Ants of Death
Welcome to another adventure from the Thousand Acre Woods deep within Trollheim of the NJ Pine Belt! Tales Chronicled by Jonathan Hulton. That's me. In our tale, Bjorn transforms Hulton and himself into ants and almost gets both of their heads cut off....
"How would you like to go on a long journey to the land of Oz's picnic?" Bjorn asked me.
"Sure…"
Next thing I knew, I was shrinking. Afterward, I scratched my head and found two antennas. As I screamed at Bjorn to change me back, I heard clattering and clicking. I reached for my mouth and found, a pair of mandibles. Great! He changed me into an ant.

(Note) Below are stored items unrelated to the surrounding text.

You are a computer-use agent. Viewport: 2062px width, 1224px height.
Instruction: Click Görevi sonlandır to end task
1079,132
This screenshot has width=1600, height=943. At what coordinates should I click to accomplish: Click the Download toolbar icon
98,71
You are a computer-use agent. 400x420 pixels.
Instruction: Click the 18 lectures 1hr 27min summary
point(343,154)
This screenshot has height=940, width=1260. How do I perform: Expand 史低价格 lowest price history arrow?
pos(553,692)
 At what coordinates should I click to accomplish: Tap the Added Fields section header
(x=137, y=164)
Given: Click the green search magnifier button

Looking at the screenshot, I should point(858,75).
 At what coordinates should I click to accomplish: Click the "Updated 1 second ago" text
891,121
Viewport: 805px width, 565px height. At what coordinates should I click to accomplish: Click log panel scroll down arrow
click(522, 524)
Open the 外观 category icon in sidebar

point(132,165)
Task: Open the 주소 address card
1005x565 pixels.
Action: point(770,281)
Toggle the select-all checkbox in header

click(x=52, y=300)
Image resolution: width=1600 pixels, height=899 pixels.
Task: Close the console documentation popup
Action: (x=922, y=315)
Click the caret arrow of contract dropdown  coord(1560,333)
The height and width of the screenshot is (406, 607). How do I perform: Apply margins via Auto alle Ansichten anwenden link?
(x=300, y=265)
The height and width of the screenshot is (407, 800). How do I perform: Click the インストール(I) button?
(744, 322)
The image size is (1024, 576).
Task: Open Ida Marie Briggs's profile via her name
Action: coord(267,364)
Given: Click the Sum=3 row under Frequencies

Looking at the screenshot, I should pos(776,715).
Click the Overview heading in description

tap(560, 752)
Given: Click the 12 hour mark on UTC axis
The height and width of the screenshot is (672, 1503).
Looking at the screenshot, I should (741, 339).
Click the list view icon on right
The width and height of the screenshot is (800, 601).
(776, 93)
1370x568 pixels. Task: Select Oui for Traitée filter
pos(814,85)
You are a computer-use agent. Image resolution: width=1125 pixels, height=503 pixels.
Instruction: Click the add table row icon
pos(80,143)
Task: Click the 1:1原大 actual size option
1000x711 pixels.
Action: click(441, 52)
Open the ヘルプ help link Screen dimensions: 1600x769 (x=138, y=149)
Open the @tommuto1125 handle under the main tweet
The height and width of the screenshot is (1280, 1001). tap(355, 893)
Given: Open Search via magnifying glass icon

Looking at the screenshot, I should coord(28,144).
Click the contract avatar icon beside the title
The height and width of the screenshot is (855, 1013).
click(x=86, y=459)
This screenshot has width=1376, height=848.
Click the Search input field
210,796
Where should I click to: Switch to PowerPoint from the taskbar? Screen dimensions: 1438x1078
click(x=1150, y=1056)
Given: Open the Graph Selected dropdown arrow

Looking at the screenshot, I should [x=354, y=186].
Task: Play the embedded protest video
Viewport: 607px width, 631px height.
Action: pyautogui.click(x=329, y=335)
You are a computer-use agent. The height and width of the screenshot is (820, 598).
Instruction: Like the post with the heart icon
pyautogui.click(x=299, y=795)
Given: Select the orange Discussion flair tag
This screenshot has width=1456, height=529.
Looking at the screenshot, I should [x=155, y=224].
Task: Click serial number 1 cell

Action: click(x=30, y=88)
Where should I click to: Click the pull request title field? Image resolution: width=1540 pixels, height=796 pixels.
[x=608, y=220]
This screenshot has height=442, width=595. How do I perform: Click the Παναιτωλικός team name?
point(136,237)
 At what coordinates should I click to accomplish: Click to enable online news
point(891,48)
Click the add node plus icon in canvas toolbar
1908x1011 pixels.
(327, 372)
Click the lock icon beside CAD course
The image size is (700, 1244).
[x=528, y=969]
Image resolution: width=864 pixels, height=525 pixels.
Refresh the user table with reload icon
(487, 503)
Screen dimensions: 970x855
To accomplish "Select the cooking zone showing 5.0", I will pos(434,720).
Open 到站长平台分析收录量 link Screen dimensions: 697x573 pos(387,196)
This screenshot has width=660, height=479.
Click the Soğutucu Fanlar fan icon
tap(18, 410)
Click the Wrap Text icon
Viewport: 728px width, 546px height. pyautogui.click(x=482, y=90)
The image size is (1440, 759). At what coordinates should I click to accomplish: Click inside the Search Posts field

It was then I noticed an army of ants marching.
"Join the parade." Bjorn motioned to me. "These guys know where the best food is."
As I joined them, I heard their marching song:
"I woke up, can't wait to eat Got my cereal; boy, was I beat Opened the fridge, and to my dismay There was no milk; my mother will pay"
At least I was going to find some milk on this journey…
Not quickly, though.
At double march, it felt like we traveled for days over hill and dale. We had made a mountain out of several ant hills.
"Before we get to Lake Oswego and eat lunch," Bjorn the prophet looked at me and pointed, "You have to say you will die in my stead."
"What?"
"Promise me!"
"OK…"
So we went past a few canoes and under the first three workers tables and found the buffet table.
As we approached, we were surrounded by another ant colony.
"Round them up and send me the largest in their ranks!" yelled their queen.
Naturally, Bjorn was the largest.
"Spare him! Take me!" I yelled before I could think about what I was saying…
"I insist you take me!" demanded Bjorn.
"Why are you so insistent on dying, young one?" asked the queen, who was now seated on her throne, popping corn kernels into her mouth.
"For when I die, I will become immortal and rise up," Bjorn said as he polished his nails on his chest.
"Immortality! That does not fit a common worker; it befits a queen," she commanded.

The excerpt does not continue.